Teaching him how to do the hustle.

Did he pick it up really quickly?

He was a little bit stubborn. Like, if he doesn't catch on to it really quickly, he gets kind of frustrated with himself.

I can imagine him doing the kicks to high.

Right. (Laughs) He was doing "Kung Fu Fighting."

You haven't done a lot of window-dressing, girlfriend parts. Do you try to steer clear of them?

I don't know if people see me that way. I don't know if I see myself that way. I think I'm more intrigued by playing darker roles anyway. Of course, next year you'll see me in some ridiculous romantic comedy. (Laughs)

You're also a visual artist and an accordion player. Do you feel that having other creative outlets helped you feel less desperate when you were trying to make an acting career happen?
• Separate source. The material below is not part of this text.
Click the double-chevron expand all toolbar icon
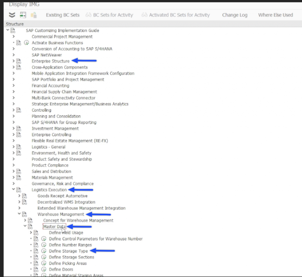 tap(12, 15)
I don't think I thought about it like, "This will make me calmer when I walk in to audition." It was more like, "If I don't channel this energy into something right now, I'm going to lose my mind." It's that intense. It's like a drug and if you don't expel it, something is going to happen and it's not going to be pretty.

What's a day from your childhood that you'd like to relive?
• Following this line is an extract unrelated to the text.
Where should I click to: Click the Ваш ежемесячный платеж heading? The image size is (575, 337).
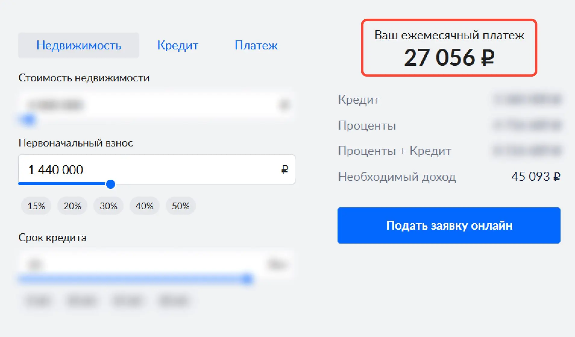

The day that my father bought me this silver, glittery suit. I usually had hand-me-downs and it was the first day that I ever really had anything new. That same day I got chased by a pack of wild dogs and fell into a puddle of mud.

In your new outfit?

Yeah. Cut to this outfit hanging on this piece of string drying in the wind. I'd like to relive the first part.

You'd put on the outfit...

...and never leave the house again.

The first time you entertained the idea of acting was when you played Alice in Alice in Wonderland your senior year in college. But going in, I understand you didn't consider yourself Alice material.

Totally. My instinct was to put myself aside, "Oh, I would never be Alice. I would never be an Angel." You don't give yourself that possibility, because you've never seen it before. But I've opened my mind a lot since then because I feel that other people have. But you have to be the first one to do it. Still, I'm not the type to brown-nose. I don't want to push myself on anybody, including in a relationship. I want to be somebody's inspiration, somebody's muse. I want to work with people who are passionate about me and vise versa.

How's your love life these days?

I'm so busy with work it's hard to go there. I'm just trying to open up my mind to it. I'm so totally spastic in relationships. My intention is to balance work with life and eventually meet somebody that I really like, though I've never had the wedding fantasy. Maybe I'm missing a chromosome. (Laughs)

Who's been your most surprising fan?

I had a meeting with Mike Nichols and he watches the show religiously with his wife Diane Sawyer. That surprised me.

Are there people in Hollywood who weren't so cool to you coming up, but are kissing your ass now?

There are some people who, even though they were supportive, were kind of like, "I don't know how you do it. If I were you I'd quit and move on." Now they're like, "Remember when I said you were going to make it no matter what?" And I'm thinking, "No. You kind of told me to quit, actually." But I don't really have anything bad to say about anyone in that sense. I think people are more proud and surprised than anything, like, "Wow. You fucking made it. You're doing what you dreamed of." I think about it sometimes, and it's like, "Wow."